STUDY QUESTION: What is the in situ localization and function of hyperglycosylated hCG (hCG-H) in first trimester pregnancy tissues?

SUMMARY ANSWER: HCG-H localizes to the syncytiotrophoblast, cytotrophoblast and invasive extravillous trophoblast within the maternal decidua and promotes invasion during the first trimester of pregnancy.

WHAT IS KNOWN ALREADY: Serum levels of hCG-H decline dramatically throughout the first trimester of pregnancy. As hCG-H is produced by choriocarcinoma cells, it is proposed to regulate trophoblast invasion.

STUDY DESIGN, SIZE, DURATION: Tissues were collected from elective first trimester pregnancy terminations. Placental villous and decidua basalis were collected from Week 6 to Week 12 of gestation (n = 49).

PARTICIPANTS/MATERIALS, SETTING, METHODS: Tissues were collected from elective first trimester surgical pregnancy terminations to determine localization, abundance and function of hCG-H. Placental villous outgrowth studies determined the impact of neutralizing endogenous hCG-H on trophoblast function. Real-time proliferation, migration and invasion assays using JEG-3 choriocarcinoma cells further elucidated the role of hCG-H in trophoblast function.

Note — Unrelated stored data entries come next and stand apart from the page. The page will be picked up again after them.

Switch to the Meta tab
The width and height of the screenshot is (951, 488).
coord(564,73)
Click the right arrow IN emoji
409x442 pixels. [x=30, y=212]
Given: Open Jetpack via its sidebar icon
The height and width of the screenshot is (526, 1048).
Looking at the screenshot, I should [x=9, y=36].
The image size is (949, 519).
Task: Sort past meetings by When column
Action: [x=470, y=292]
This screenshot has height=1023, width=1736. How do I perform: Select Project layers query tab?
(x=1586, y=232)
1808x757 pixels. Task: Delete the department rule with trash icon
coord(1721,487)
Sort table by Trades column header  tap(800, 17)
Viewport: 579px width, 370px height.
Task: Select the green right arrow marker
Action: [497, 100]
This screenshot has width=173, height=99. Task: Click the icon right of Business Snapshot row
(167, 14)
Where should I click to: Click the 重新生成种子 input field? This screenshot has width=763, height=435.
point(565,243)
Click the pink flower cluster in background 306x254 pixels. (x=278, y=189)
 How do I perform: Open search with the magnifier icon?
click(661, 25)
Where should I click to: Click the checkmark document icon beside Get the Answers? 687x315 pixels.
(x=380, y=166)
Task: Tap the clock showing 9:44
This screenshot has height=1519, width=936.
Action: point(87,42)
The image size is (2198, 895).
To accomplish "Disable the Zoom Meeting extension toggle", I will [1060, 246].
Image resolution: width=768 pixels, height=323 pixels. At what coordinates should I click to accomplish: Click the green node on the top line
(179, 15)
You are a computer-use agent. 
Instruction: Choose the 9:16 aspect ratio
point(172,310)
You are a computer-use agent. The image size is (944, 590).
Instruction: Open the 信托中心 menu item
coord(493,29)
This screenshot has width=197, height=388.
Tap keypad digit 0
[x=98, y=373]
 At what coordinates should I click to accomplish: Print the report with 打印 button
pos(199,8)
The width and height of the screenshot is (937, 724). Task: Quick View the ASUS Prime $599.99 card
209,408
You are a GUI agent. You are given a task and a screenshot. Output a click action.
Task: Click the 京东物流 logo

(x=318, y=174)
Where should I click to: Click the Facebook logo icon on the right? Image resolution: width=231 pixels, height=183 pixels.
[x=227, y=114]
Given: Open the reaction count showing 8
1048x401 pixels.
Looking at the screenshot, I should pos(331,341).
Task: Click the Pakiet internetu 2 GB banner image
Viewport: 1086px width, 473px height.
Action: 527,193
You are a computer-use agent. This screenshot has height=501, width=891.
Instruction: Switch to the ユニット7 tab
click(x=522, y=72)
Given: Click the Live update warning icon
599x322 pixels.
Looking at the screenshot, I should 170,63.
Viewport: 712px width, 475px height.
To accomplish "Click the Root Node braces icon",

MAIN RESULTS AND THE ROLE OF CHANCE: HCG-H localized to syncytiotrophoblast layer of the placental villous from gestational weeks 6-9; thereafter hCG-H localized as a discrete layer between syncytio- and cyto-trophoblast layers. Immunoreactive hCG-H was also observed within the cytotrophoblast layer in Week 7-8 of gestation. HCG-H abundance decreased within placental villous from Weeks 6-12 of gestation (n = 3 placentas per gestational weeks 6-12). HCG-H also localized to anchoring villi within maternal decidua, extravillous trophoblasts invading into the maternal decidua and endovascular trophoblasts remodeling maternal blood vessels. Treatment of primary first trimester villous explants with hCG-H neutralizing antibody reduced trophoblast outgrowth (n = 3 placentas, P < 0.05). Treatment of a trophoblast cell line with neutralizing antibody reduced trophoblast invasion (n = 4, P < 0.05) but did not affect migration or proliferation.

LIMITATIONS, REASONS FOR CAUTION: Functional invasion and migration assays performed using cell lines. Not possible to perform such assays with primary human material.

WIDER IMPLICATIONS OF THE FINDINGS: HCG-H is an important autocrine factor facilitating trophoblast invasion in the first trimester of pregnancy. Targeting hCG-H may prove useful in the treatment of pathologic pregnancies, such as ectopic pregnancies, or pregnancy complications including pre-eclampsia and gestational trophoblast diseases.

STUDY FUNDING/COMPETING INTERESTS: This work was supported by the Victorian Government Operational Infrastructure Support Program. J.E. is supported by NHMRC project grant #1047756, L.A.S. and E.D. by NHMRC Fellowships #1002018 and #550905 respectively and E.M. by an NHMRC Early Career Fellowship #611827. The authors have no conflicts of interest relating to this work.